Rewrite all of the following material, replacing every "icon" with "button" and changing nothing else. Omit the pictures from your answer.
## begin
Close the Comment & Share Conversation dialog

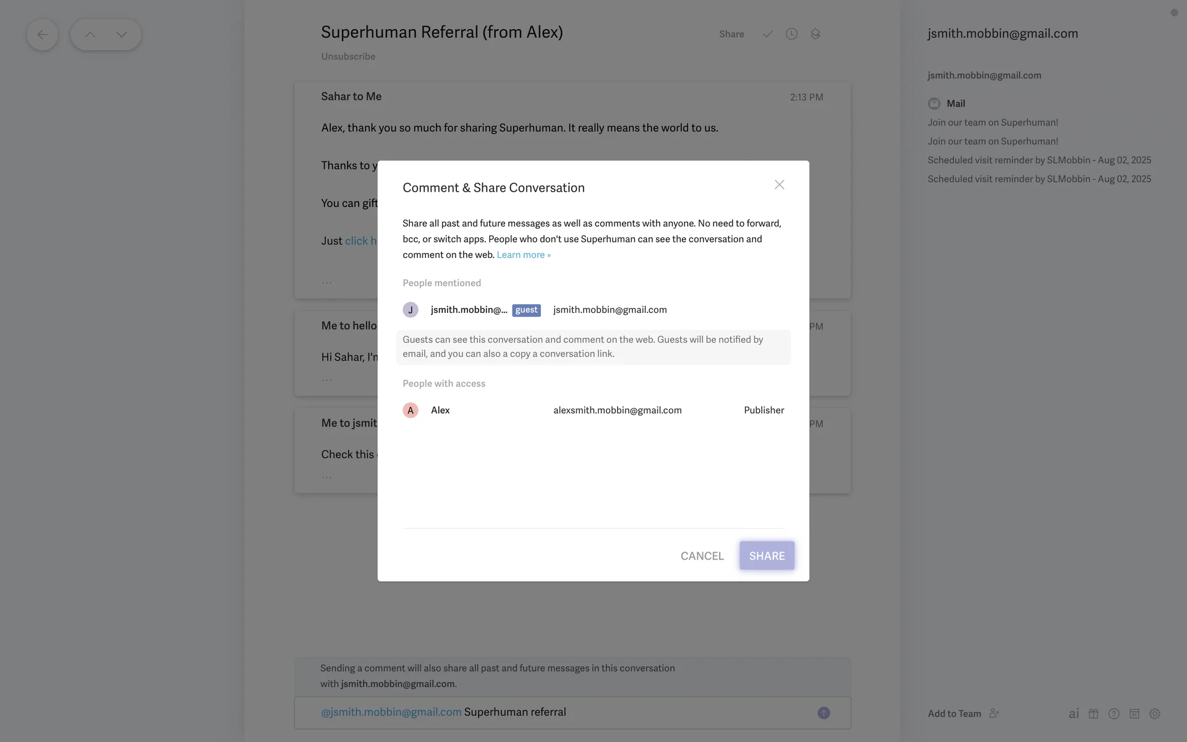[780, 185]
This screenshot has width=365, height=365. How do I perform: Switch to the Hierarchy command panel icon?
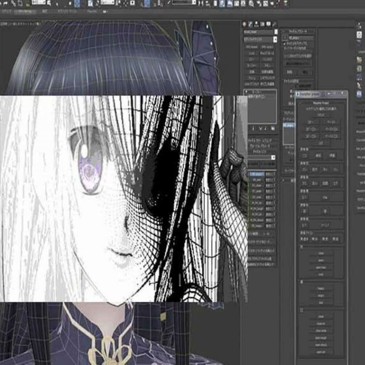pyautogui.click(x=257, y=24)
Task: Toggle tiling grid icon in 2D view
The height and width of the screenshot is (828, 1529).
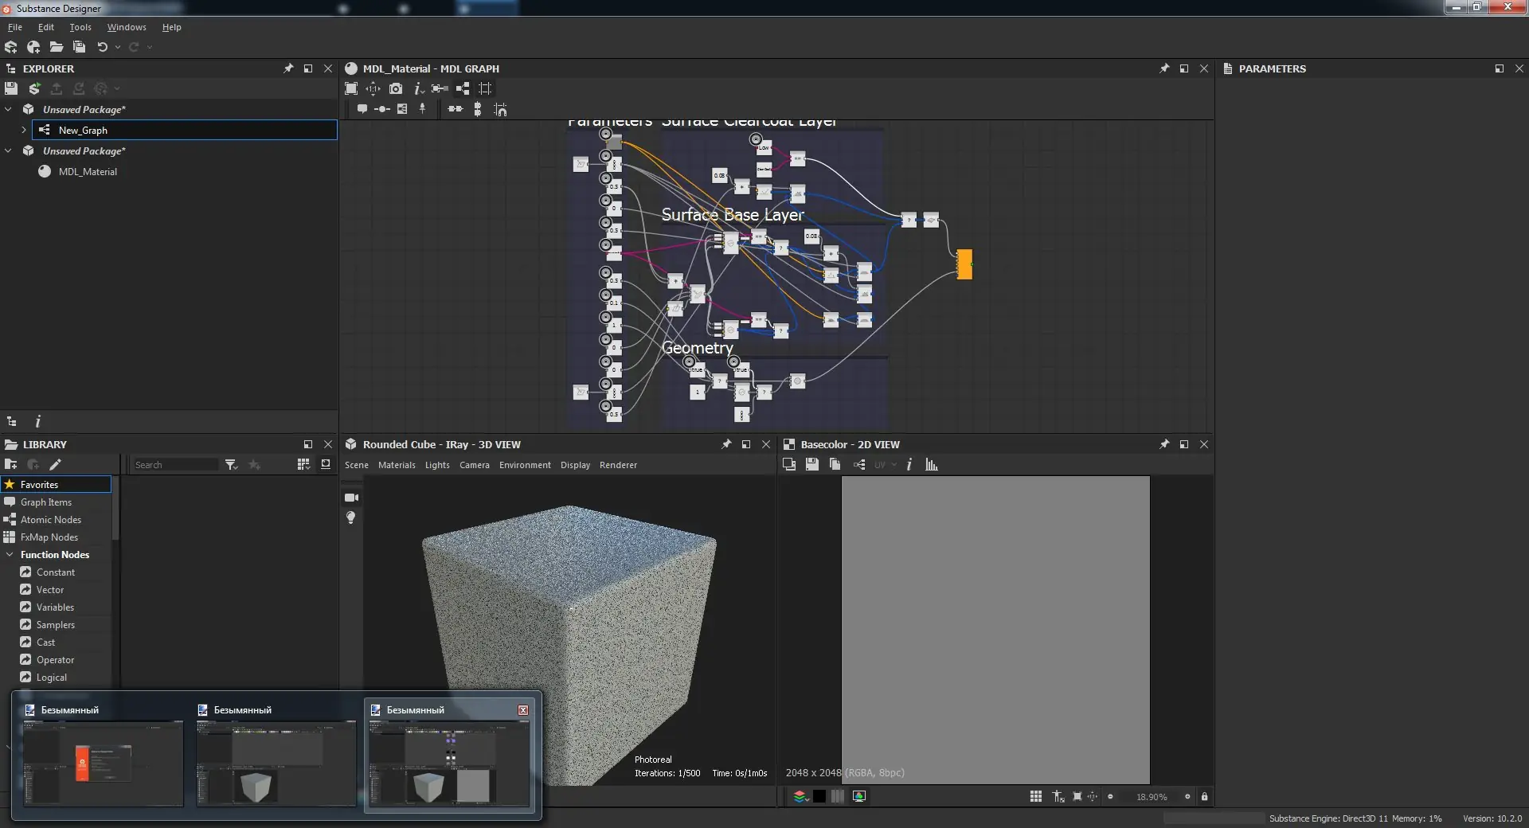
## end
▸ The output:
Close the Comment & Share Conversation dialog

[780, 185]
This screenshot has width=365, height=365. How do I perform: Switch to the Hierarchy command panel button?
pyautogui.click(x=257, y=24)
Task: Toggle tiling grid button in 2D view
The height and width of the screenshot is (828, 1529).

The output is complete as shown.